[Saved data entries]
********************
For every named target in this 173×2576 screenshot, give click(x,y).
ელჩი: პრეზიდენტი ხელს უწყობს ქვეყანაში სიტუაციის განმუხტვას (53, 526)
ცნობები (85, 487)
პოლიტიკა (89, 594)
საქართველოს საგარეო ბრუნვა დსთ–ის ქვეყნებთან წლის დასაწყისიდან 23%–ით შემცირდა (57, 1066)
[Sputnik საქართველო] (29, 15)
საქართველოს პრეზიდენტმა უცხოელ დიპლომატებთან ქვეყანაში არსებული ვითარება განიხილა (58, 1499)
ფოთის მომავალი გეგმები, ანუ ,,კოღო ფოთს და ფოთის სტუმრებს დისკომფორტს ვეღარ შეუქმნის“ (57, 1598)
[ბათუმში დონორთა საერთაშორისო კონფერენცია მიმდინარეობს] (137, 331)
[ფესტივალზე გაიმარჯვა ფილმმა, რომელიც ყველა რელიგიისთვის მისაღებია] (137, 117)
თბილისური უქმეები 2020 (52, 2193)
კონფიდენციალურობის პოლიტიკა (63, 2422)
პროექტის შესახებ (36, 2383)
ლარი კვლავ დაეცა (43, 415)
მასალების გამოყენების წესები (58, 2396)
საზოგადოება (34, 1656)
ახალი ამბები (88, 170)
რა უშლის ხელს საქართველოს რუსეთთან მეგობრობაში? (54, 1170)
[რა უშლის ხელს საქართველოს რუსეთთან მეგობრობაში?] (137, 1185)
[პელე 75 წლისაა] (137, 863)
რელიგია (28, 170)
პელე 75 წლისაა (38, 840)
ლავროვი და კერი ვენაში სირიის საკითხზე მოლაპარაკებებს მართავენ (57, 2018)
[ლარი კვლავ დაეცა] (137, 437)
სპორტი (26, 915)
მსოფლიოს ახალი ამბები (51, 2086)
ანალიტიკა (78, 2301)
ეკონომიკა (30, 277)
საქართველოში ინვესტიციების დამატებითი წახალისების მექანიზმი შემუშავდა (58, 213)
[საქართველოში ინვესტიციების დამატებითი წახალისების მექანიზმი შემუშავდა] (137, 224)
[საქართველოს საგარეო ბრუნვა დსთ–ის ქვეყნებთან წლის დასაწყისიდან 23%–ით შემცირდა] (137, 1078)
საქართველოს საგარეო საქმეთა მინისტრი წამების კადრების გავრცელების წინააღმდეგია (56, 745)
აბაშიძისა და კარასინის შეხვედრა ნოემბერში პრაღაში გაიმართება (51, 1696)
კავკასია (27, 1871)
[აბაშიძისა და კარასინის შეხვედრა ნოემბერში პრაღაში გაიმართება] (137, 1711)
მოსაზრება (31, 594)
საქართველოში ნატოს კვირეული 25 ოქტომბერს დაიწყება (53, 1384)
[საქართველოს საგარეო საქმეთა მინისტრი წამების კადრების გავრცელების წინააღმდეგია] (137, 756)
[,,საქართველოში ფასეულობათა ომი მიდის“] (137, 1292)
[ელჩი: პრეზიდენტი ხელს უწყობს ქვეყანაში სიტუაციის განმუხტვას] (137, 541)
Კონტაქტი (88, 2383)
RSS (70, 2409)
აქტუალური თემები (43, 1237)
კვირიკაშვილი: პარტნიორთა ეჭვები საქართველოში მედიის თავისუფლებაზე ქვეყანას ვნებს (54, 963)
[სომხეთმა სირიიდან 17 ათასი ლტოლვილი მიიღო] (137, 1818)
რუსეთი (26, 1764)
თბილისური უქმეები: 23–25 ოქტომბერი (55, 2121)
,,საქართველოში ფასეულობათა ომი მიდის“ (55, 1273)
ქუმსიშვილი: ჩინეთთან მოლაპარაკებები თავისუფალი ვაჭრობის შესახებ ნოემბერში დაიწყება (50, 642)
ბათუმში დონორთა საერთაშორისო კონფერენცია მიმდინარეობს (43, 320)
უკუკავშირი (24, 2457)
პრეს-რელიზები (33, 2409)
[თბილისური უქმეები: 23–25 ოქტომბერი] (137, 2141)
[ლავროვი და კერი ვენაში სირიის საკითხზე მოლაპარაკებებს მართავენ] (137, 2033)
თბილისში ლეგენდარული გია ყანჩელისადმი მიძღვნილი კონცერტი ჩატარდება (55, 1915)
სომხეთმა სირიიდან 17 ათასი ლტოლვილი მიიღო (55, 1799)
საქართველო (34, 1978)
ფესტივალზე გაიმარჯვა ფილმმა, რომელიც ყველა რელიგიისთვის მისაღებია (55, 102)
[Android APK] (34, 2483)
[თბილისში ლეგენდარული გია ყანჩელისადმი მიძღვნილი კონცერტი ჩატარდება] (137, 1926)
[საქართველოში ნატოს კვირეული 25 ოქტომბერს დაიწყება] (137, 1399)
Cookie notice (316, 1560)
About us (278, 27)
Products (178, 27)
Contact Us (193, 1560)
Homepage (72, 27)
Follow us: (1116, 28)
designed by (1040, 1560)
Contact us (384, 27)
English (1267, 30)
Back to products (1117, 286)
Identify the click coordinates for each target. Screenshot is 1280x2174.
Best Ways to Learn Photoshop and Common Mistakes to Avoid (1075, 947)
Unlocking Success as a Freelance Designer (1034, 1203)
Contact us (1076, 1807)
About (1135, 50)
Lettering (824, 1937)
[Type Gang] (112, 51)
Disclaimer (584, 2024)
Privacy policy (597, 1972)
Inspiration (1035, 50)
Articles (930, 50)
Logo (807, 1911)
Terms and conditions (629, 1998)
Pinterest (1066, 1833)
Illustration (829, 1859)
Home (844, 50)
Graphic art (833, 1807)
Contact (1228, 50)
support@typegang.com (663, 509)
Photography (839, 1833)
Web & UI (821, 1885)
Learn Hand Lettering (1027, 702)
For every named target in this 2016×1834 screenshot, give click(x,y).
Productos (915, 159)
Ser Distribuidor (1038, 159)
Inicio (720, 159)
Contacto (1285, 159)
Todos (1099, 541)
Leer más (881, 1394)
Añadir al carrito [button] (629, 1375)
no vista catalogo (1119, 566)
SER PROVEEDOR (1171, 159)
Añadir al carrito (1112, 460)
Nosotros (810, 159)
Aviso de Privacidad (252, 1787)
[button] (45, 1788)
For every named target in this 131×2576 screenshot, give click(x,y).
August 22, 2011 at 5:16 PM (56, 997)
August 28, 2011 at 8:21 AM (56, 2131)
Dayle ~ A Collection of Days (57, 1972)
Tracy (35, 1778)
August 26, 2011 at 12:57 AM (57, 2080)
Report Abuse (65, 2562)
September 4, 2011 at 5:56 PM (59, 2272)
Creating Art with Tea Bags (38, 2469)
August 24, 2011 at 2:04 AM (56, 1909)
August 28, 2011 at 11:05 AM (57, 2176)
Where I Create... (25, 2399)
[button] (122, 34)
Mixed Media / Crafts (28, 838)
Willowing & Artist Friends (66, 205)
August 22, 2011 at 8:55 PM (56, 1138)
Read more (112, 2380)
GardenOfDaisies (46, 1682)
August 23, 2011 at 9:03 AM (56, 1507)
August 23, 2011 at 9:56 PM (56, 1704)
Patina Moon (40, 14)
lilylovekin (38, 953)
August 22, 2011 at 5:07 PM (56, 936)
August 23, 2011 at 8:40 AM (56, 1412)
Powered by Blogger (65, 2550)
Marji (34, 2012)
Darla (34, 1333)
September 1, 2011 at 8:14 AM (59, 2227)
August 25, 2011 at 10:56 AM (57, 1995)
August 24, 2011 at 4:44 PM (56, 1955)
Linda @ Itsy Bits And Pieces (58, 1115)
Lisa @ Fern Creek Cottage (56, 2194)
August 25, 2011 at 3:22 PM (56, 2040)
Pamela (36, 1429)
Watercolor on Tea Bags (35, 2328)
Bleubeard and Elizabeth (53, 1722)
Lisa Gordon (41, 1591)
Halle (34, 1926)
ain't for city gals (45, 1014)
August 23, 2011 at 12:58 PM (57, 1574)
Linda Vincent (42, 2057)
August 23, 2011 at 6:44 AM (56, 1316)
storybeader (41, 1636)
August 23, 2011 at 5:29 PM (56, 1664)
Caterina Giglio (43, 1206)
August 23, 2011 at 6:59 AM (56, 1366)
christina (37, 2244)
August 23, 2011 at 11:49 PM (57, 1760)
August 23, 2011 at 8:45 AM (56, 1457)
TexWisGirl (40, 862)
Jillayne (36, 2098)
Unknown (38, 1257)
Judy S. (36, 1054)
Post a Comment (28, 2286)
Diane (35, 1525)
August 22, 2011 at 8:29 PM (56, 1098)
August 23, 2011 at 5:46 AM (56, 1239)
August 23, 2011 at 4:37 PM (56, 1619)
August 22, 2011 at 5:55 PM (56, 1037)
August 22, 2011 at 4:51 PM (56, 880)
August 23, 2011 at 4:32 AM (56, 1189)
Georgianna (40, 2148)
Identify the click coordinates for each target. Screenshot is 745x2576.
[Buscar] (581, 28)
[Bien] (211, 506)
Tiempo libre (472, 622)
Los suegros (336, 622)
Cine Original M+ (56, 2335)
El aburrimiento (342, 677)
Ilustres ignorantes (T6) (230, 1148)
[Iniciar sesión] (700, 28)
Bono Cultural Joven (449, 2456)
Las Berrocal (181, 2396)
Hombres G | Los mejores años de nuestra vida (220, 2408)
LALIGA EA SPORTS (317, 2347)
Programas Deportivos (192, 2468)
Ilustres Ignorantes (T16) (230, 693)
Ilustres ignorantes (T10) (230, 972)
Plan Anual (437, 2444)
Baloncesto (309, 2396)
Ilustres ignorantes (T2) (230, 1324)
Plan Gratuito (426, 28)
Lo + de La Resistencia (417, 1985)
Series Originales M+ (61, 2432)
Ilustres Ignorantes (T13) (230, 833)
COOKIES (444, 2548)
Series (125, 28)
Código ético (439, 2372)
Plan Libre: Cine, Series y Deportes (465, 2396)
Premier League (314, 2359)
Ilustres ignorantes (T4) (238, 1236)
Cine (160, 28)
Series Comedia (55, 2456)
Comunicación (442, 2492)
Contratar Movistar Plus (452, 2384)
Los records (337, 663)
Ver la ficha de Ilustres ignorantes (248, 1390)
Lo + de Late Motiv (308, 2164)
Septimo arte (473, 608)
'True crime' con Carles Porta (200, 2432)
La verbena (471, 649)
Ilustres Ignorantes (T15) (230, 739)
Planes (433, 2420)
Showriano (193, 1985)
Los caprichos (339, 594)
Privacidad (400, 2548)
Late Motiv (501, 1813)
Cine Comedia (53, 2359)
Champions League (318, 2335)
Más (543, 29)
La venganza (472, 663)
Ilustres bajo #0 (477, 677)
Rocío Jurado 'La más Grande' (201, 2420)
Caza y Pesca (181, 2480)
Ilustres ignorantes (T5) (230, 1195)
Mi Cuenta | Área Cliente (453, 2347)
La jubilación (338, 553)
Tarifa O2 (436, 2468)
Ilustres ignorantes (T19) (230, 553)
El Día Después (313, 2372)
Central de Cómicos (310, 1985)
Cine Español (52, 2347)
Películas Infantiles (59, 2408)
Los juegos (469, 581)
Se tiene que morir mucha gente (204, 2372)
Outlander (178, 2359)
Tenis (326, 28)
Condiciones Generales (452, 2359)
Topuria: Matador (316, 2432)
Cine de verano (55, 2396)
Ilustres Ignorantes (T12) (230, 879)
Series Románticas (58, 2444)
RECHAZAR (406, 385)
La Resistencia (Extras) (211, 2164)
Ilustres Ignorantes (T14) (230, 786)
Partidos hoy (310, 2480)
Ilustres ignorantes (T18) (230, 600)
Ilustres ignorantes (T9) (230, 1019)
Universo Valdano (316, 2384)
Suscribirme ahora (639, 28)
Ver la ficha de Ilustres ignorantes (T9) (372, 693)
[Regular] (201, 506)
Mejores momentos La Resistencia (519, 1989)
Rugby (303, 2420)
********************
[PROMPT] The answer must be every line of the data that contains the word "საქმეთა".

[WRITTEN REPLY]
საქართველოს საგარეო საქმეთა მინისტრი წამების კადრების გავრცელების წინააღმდეგია (56, 745)
[საქართველოს საგარეო საქმეთა მინისტრი წამების კადრების გავრცელების წინააღმდეგია] (137, 756)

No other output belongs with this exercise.